The Dissent
- Logo of The Dissent
- Formation: 2025
- Founder: Qadaruddin Shishir
- Type: Digital investigative news outlet
- Purpose: Investigative journalism, fact-checking and analytical reporting
- Headquarters: Dhaka, Bangladesh
- Fields: Journalism
- Website: thedissent.news

= The Dissent =

Bangladeshi digital investigative media outlet

The Dissent (Bengali: দ্য ডিসেন্ট) is a Dhaka-based digital investigative news outlet in Bangladesh. The outlet publishes investigative reports and analyses on disinformation, online campaigns, cybercrime and various contemporary issues. The editor of the outlet is Qadaruddin Shishir, who previously served as the Bangladesh editor of AFP's fact-checking division.

==History==

The Dissent began as a digital investigative journalism platform. The platform was established with the aim of investigating disinformation, online campaigns and the context behind various events, while presenting verified information to readers. Alongside conventional fact-checking, it focuses on examining the sources, processes and impact behind the creation and circulation of information.

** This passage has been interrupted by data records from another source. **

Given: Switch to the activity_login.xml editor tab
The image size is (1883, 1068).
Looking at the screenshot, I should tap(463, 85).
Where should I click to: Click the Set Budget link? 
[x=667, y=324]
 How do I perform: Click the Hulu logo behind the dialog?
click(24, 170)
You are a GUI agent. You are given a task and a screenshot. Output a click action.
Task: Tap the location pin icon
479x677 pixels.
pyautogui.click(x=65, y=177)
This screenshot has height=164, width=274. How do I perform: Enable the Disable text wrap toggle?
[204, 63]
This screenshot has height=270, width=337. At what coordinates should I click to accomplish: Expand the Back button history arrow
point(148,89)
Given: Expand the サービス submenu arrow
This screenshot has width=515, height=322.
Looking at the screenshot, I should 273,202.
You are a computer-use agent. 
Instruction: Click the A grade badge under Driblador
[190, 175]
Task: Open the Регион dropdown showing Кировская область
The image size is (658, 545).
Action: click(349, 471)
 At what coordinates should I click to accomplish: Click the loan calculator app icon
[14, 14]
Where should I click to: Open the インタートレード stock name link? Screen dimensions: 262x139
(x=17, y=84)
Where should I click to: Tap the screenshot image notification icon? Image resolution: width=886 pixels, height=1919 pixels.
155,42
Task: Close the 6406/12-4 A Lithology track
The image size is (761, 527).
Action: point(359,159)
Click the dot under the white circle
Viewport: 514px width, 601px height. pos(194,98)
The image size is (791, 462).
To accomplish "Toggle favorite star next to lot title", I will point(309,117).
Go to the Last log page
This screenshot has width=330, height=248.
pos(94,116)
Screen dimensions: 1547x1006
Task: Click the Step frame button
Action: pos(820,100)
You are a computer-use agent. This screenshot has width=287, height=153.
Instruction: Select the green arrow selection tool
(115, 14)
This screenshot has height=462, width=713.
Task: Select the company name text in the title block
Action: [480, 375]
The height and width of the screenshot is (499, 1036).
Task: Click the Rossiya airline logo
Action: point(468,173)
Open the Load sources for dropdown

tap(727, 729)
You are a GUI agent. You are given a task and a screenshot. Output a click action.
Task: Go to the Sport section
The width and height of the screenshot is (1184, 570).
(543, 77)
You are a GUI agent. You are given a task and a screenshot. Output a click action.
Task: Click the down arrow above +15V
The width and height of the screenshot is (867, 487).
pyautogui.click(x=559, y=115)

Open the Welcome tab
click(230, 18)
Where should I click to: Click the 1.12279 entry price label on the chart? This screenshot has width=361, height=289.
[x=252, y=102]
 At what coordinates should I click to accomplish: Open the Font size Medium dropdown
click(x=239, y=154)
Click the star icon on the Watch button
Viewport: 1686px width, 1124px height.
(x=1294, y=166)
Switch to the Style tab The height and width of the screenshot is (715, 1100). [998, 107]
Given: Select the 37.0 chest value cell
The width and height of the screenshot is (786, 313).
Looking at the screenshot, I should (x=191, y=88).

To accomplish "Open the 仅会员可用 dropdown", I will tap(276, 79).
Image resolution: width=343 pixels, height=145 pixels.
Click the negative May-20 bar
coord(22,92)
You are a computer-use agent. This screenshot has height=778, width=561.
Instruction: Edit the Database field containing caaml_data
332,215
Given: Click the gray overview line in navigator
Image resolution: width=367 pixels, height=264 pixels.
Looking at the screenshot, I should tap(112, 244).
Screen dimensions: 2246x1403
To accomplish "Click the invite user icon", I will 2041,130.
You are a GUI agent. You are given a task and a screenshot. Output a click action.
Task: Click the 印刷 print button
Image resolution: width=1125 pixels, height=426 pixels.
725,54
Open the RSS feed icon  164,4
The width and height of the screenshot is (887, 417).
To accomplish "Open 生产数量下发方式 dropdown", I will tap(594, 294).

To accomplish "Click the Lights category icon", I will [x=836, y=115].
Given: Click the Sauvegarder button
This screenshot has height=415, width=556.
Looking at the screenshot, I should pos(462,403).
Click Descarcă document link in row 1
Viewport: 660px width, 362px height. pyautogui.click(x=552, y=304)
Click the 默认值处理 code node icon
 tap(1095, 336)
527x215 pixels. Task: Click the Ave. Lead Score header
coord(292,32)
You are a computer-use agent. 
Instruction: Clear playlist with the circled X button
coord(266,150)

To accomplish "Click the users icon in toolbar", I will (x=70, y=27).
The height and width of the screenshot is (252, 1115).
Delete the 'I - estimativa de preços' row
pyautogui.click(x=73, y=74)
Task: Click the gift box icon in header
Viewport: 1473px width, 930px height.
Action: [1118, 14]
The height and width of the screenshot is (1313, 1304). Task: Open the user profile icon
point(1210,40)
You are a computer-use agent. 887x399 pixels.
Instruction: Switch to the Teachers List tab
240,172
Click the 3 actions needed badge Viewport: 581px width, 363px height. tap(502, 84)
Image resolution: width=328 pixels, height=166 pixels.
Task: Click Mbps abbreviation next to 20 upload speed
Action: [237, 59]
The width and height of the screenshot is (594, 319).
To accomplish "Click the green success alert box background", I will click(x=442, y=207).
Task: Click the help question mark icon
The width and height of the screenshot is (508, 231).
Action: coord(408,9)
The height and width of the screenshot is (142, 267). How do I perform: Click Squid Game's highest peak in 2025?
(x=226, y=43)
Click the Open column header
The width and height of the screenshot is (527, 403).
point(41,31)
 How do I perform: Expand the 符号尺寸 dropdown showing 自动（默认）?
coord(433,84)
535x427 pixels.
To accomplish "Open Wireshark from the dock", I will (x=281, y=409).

The outlet's editor, Qadaruddin Shishir, previously worked as the Bangladesh editor of AFP Fact Check and gained experience in information verification and countering disinformation.

==Activities==

The Dissent's activities include digital investigative journalism, fact-checking, identifying misleading information circulating online, and publishing analyses on contemporary issues. The outlet verifies images, videos, social media posts and various online claims before publishing reports.

In addition to investigative reports and fact-checking, The Dissent also publishes surveys and data-driven analytical reports.

Qadaruddin Shishir has also been quoted by international media outlets, including Al Jazeera, regarding online political campaigns, social media narratives and misinformation-related issues in Bangladesh.

==Notable work==

- The Dissent has published reports verifying claims, images and videos circulating on social media and analysing online disinformation campaigns. It has also published analyses on misinformation and online campaigns during election periods.

- In the case of the killing of Osman Hadi, The Dissent published an investigation claiming to identify a suspected attacker. The report analysed CCTV footage, publicly available images and social media data. The investigation was later covered by other media outlets.

- In 2025, following an investigative report by The Dissent, Bangladeshi media reported the arrest of a couple in connection with allegations of producing and distributing pornographic content online. The case was also covered by international media, including ThePrint.

==Reception and analysis==

The Dissent's reports and analyses have been discussed by other media outlets. An opinion article published in Prothom Alo examined the methodology, presentation of information and research structure of one of The Dissent's analytical articles.